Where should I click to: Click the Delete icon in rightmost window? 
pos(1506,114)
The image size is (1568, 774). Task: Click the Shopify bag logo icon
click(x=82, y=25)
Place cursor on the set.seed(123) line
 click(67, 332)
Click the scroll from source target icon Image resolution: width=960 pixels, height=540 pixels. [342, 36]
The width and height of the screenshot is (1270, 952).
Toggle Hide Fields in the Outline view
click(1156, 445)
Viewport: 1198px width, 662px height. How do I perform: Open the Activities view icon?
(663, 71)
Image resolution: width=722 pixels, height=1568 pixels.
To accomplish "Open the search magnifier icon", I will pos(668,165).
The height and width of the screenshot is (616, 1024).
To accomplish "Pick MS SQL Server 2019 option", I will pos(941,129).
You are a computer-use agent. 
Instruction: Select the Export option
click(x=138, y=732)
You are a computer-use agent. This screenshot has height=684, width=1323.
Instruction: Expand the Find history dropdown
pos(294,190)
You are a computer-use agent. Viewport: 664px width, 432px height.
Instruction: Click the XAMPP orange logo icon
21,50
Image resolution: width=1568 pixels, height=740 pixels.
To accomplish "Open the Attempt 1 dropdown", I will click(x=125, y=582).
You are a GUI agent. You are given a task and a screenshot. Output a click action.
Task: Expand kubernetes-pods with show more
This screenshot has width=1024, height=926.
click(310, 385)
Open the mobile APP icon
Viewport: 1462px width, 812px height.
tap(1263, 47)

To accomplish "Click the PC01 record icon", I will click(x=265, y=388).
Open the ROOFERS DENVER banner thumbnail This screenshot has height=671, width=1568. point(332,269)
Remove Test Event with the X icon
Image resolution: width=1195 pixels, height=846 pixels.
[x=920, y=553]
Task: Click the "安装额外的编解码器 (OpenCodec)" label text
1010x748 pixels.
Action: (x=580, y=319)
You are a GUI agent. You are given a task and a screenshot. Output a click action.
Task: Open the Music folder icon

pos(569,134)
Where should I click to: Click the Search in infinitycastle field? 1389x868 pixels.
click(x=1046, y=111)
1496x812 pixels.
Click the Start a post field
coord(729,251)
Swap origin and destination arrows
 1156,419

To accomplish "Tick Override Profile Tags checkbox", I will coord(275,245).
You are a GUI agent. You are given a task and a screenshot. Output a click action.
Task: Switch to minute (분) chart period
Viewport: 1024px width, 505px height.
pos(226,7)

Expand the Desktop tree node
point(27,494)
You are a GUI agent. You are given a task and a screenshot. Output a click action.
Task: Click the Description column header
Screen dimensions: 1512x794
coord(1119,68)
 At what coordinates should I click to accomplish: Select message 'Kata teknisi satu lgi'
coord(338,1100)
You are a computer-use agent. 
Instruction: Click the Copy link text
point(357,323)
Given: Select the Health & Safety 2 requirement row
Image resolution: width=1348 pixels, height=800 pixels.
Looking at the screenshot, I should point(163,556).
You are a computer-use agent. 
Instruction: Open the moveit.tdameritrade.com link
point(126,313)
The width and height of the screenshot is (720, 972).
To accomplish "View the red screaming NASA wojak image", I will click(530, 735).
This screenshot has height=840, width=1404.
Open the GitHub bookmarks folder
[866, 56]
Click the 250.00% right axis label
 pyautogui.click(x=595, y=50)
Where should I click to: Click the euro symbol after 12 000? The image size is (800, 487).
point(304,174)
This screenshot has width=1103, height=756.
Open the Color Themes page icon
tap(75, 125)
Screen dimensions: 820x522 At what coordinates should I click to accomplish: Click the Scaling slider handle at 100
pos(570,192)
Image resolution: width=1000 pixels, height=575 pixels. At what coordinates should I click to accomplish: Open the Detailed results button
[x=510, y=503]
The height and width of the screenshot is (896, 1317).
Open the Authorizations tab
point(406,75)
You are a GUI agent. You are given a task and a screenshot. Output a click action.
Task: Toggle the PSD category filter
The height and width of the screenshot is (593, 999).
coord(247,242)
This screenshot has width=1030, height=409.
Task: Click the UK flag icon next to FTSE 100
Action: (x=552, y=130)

## [The task]
Can you reproduce the material above, starting at its first line and stopping after the line that contains "I will pos(941,129).", with both of those lines included? Keep the requests unchanged, and scale each coordinate in the answers by 2.55, rounding to the nearest whole number with halves rounded up.

## [Result]
Where should I click to: Click the Delete icon in rightmost window? 
pos(3840,291)
The image size is (1568, 774). Task: Click the Shopify bag logo icon
click(x=209, y=64)
Place cursor on the set.seed(123) line
 click(171, 847)
Click the scroll from source target icon Image resolution: width=960 pixels, height=540 pixels. [872, 92]
The width and height of the screenshot is (1270, 952).
Toggle Hide Fields in the Outline view
click(2948, 1135)
Viewport: 1198px width, 662px height. How do I perform: Open the Activities view icon?
(1691, 181)
Image resolution: width=722 pixels, height=1568 pixels.
To accomplish "Open the search magnifier icon", I will pos(1703,421).
The height and width of the screenshot is (616, 1024).
To accomplish "Pick MS SQL Server 2019 option", I will pos(2400,329).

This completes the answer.